As a new attending, I don’t believe I can go a week or two without some older physician telling me how much harder things were when they trained. This seems to come up as a natural progression when someone notices that I’m new and asked where I trained. Soon after I reply comes the comments about how their training was somehow more difficult. I get it, the older physicians may feel that the younger physicians have it too good these days. There is no way to know who truly had a more emotionally or physically draining experience in residency unless someone decided to go back to residency for a career change at different decades in their career. Have you ever met anyone who has done such a thing? I personally have not.
A different generation
Not long ago I was talking with a physician who I have immense respect for. He obtained his medical degree in the late 50’s and his medical license in the 1960’s. He still helps educate and mentor medical residents, including me. (See the pictures below as he had me draw blood cultures from a bacteremic patient in order to preform our own test for antibiotics. He then had me plate it and check penicillin in combination with gentamicin to see the synergistic effect for myself.) The conversation I had with him as a new attending was eye opening to say the least as we discussed the changes to medial education in residencies over the years.
He described when he was a resident that CPR was just starting to become a widespread practice. I thought he might be over exaggerating till I went home and went right to the source everyone goes to first, wikipedia. He was telling the truth. He described his nights of admitting 3-4 patients to the hospital and being called to start morphine drips on patients where death was imminent. There were no codes, no HIV, no MRD organisms, and of course no LVAD’s or ECMO. He did tell me that he may have spent more nights in the hospital compared to the newer generation, but that his stress level was far less than what new physicians go through.
Medical advancements sure have come a long way since then. Patients are living longer with more complex medical issues. The problem is not that the patients may have more medical problems now, or that the hours may or may not be more difficult, but the attitude that some older physicians harbor against new physicians.
Hazing by working excessive hours
The problem is that physicians still see working hard as a competition. Who can struggle the most and make it though seems to be a badge of honor. Many physicians that make these arguments often come off as boisterous about how terrible things were for them and in essence look down at the younger generation for not having a similar experience. Whether this is true or not is not the issue. I had many nights in residency that were so stressful that I would be lying if I said I didn’t think about quitting medicine.

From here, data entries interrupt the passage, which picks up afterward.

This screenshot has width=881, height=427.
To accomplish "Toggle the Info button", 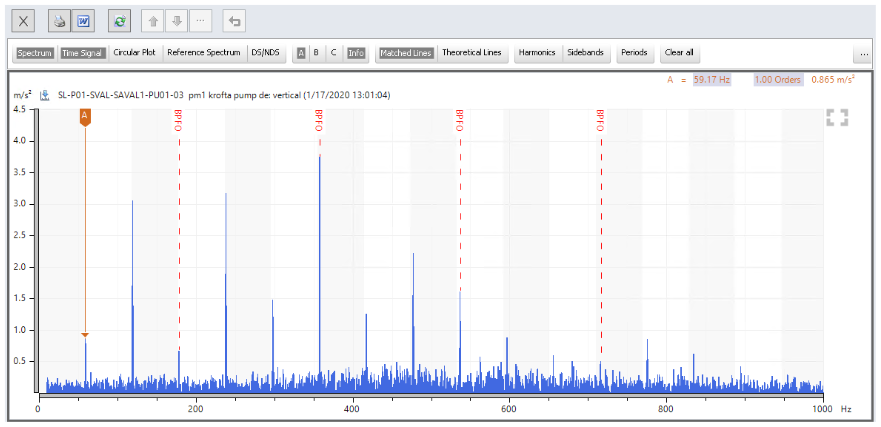I will click(x=356, y=53).
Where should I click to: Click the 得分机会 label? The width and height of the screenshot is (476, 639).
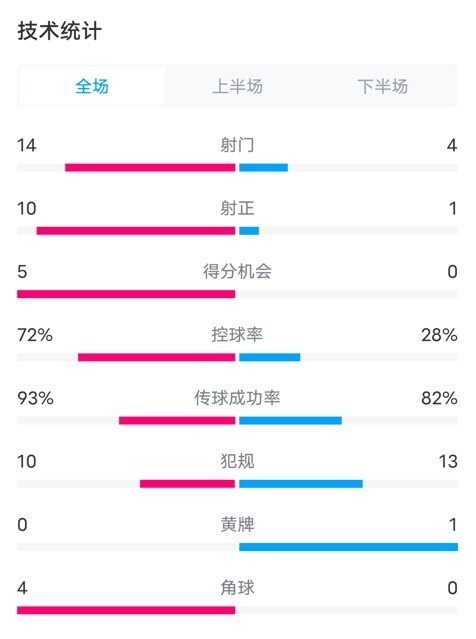point(237,271)
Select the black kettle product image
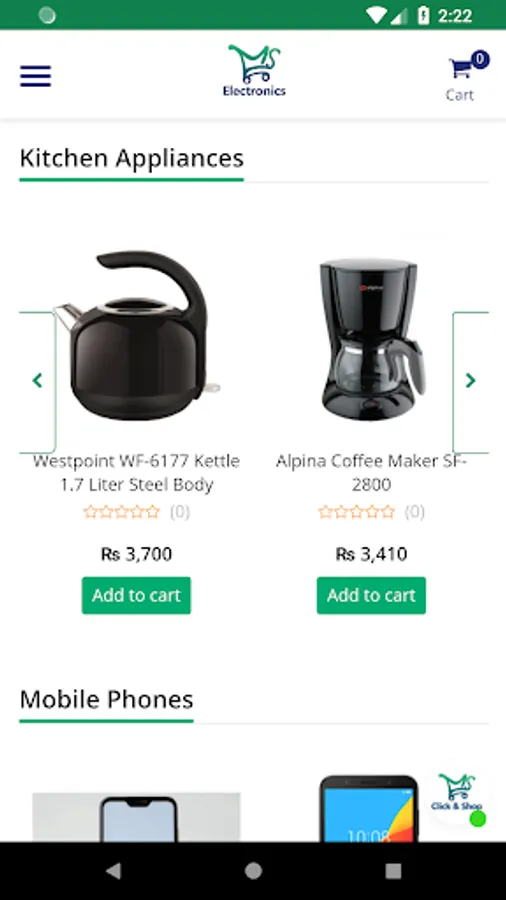Image resolution: width=506 pixels, height=900 pixels. (138, 335)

I don’t see this type of mentality dying anytime soon. Each week I can find an example of a physician perpetuating this type of behavior. For example, one physician I know goes out of his way to let everyone know that he has worked 5 days in a row working nights and days without a day off. When he tells the younger doctors about this he seems to laugh and tell us that younger physicians would never even consider this because we were not worked hard enough in residency.

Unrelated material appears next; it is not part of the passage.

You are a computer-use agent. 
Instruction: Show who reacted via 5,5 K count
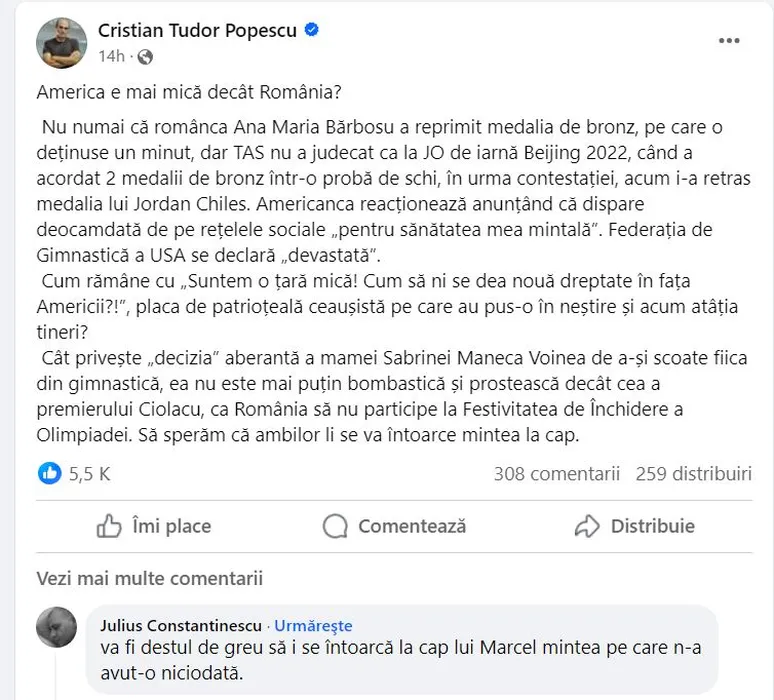tap(89, 474)
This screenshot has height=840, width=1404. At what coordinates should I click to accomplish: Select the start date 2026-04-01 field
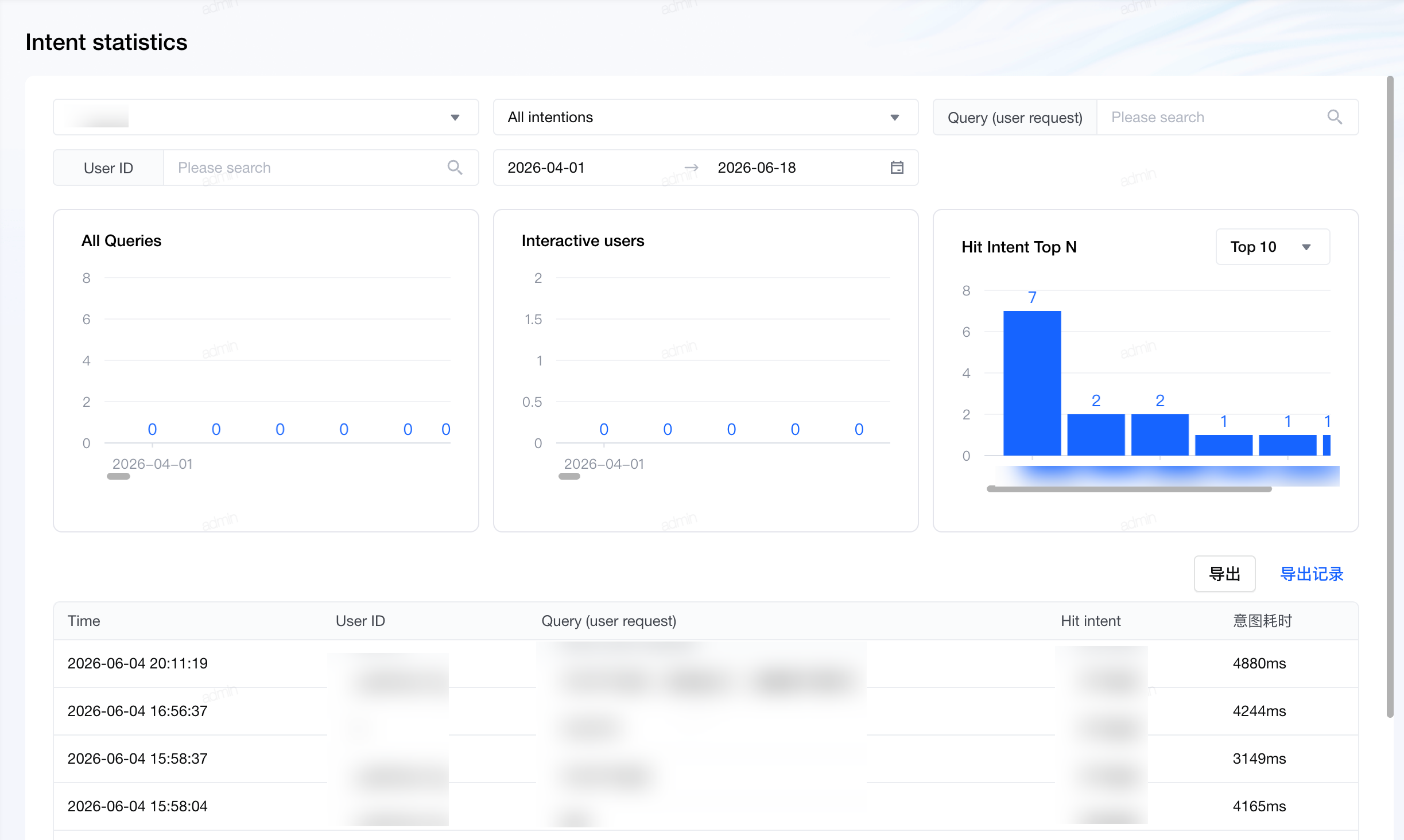pyautogui.click(x=585, y=168)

Even the ACGME seems to be backtracking on duty hours. Not long ago they proposed getting rid of the 16 hour duty hour limit for interns. Each program is also different in their attitude towards residents well being. I know that at the residency where I trained it was not uncommon for people to simply put in whatever hours they felt like to avoid the 80 hour mark. There were several weekends as a resident where I never left the hospital for 48 hours straight and I graduated in 2016.

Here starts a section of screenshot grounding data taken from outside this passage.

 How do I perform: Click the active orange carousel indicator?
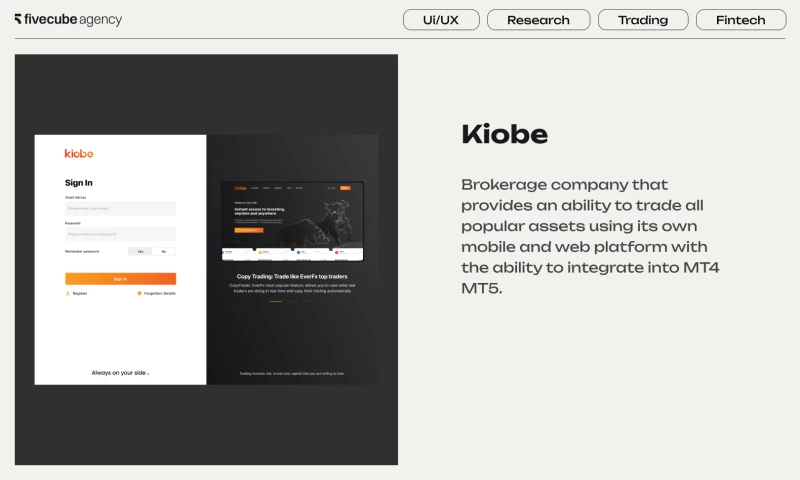tap(275, 301)
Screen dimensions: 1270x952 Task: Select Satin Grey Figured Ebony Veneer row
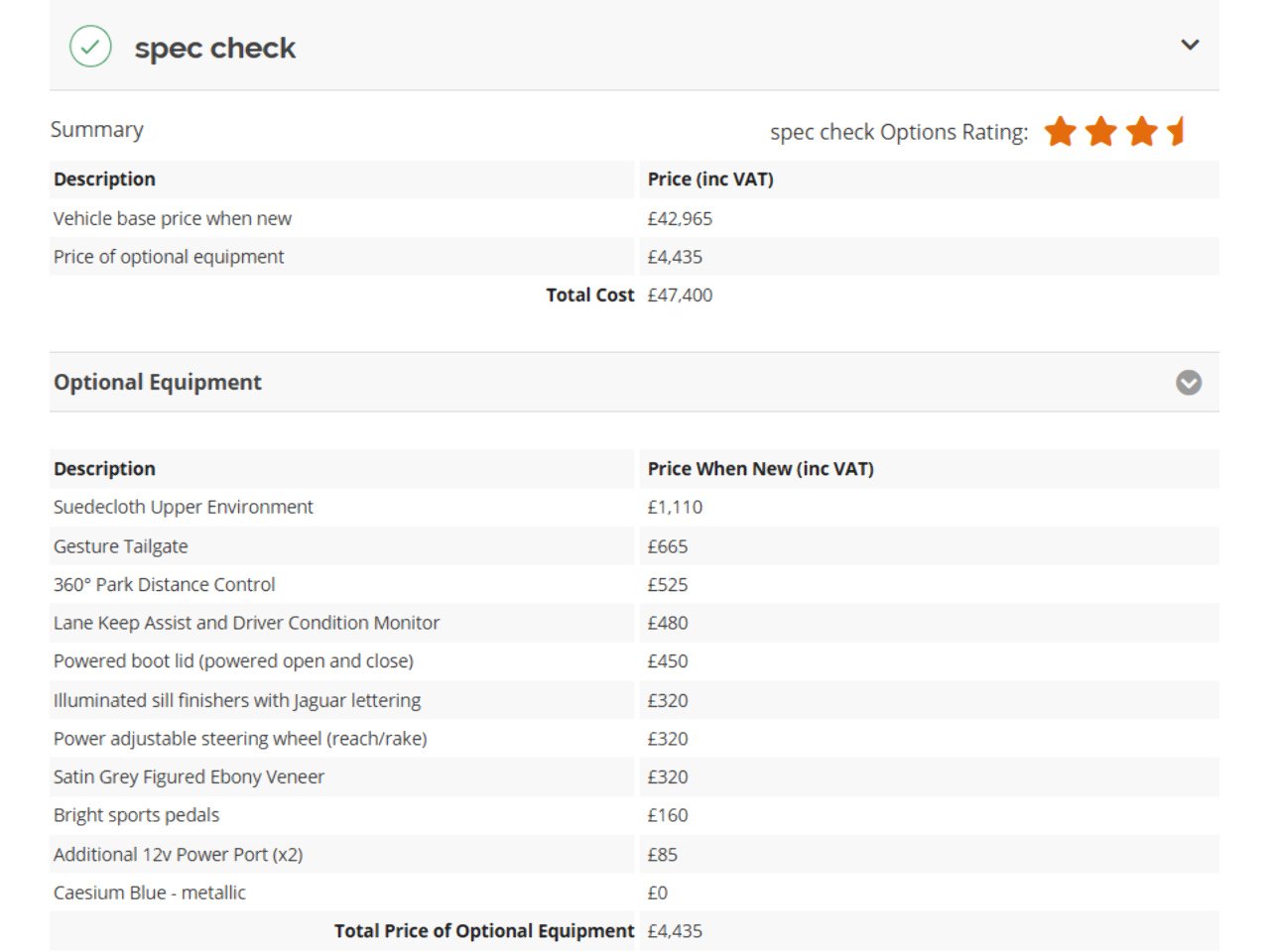click(x=189, y=777)
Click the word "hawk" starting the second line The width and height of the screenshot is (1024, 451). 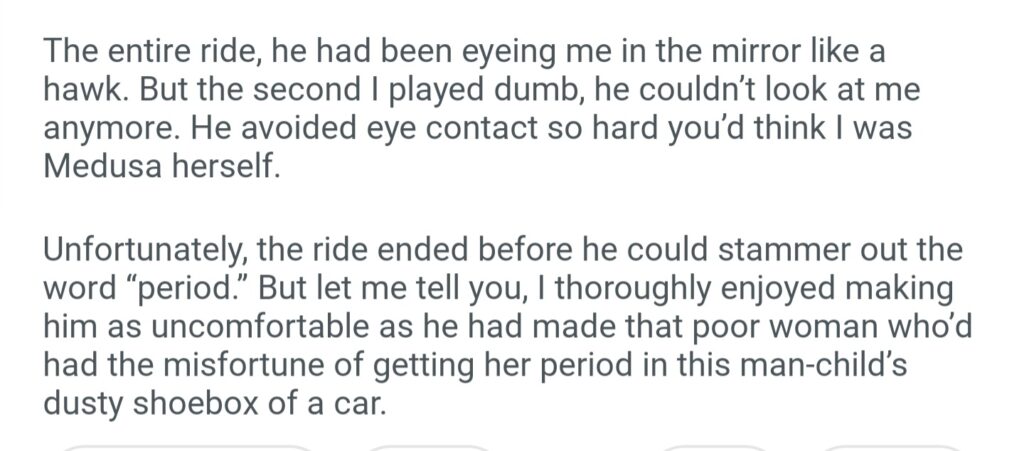[80, 90]
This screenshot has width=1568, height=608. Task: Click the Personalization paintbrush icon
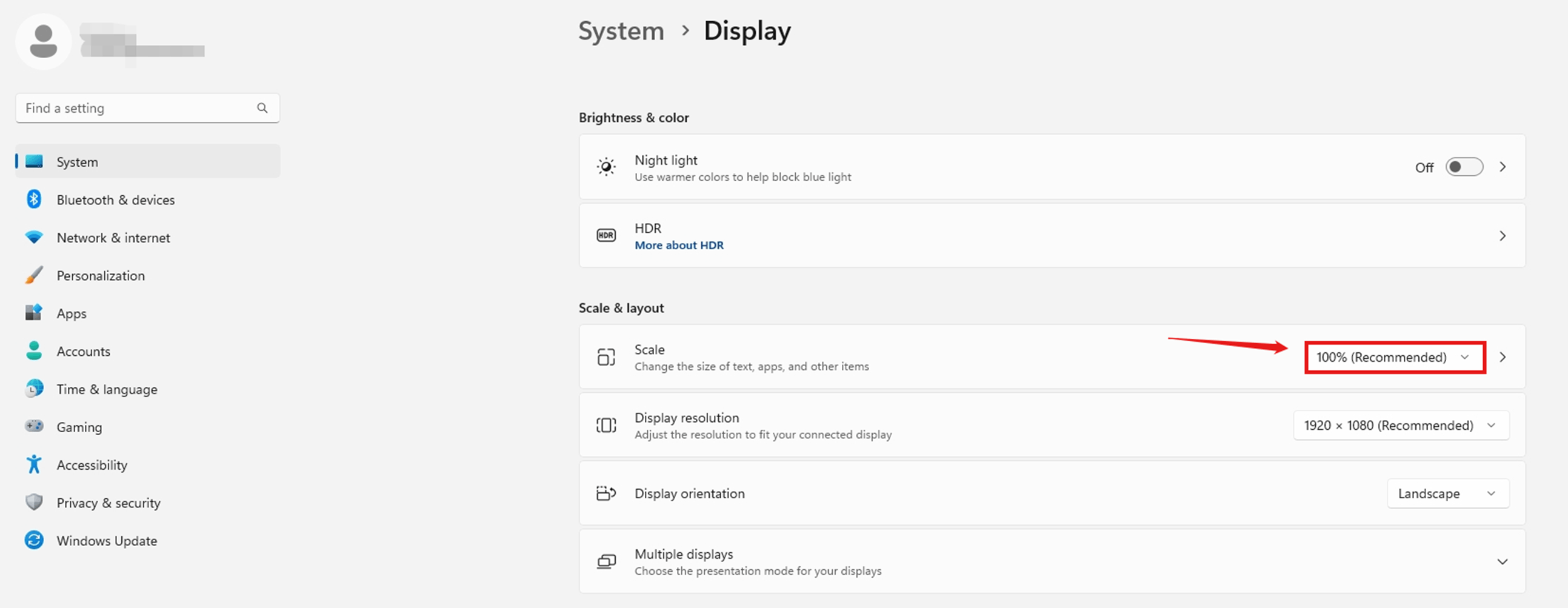pyautogui.click(x=34, y=275)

Another aspect of medical education that has changed not for the better is the financial burden of becoming a doctor. The average debt is around $200,000 for a graduating physician with a yearly pay of $50,000. Starting with a debt to income ratio of 4 is not setting new physicians up for financial success. Yes, incomes do balloon soon after graduation but the interest also continues to accrue leading to some physicians debt close to half of a million dollars by the time they are an attending. This on top of most residencies no longer providing food adds even more financial pressure to residents. Some programs, such as the one I went to, even have residents pay for parking. I paid close to $200 a month for parking alone, which was about 7% of my net paycheck each month. The days of free food provided by drug reps for residents have been long gone for several years now.
So before the older physicians judge me as having it too easy, try to consider newer physicians training. Graduating $200,000 or more in debt, with no free food, parking paid by the resident, and increased time spent trying to document in cumbersome EMR all while making $50,000 with rents taking a large chunk of that pay. There were nights were I had 3 codes, 10 admissions, and cross cover on 200+ patients where I went home thinking about quitting medicine. This was in addition to working a full day the day before my call and then rounding the following day while still seeing all my patients to write notes on them. Almost never was this accomplished in a 28 hour shift, leading to many days of breaking duty hours.
I would never wish that level of stress on anyone and I hope that soon that culture will change so that the almost hazing like attitude to residents in training ends. I am all for excellent clinical experience, but the attitude towards training new residents by forcing long hours with little pay and being told things were worse back in the day is not a movement in the right direction. The next time someone tries to tell me how hard their training was and how easy mine was without knowing what I went though, I’ll keep doing what I have been doing. Smile, say that’s nice and move on. I hope that slowly these attitudes towards practicing medicine will change.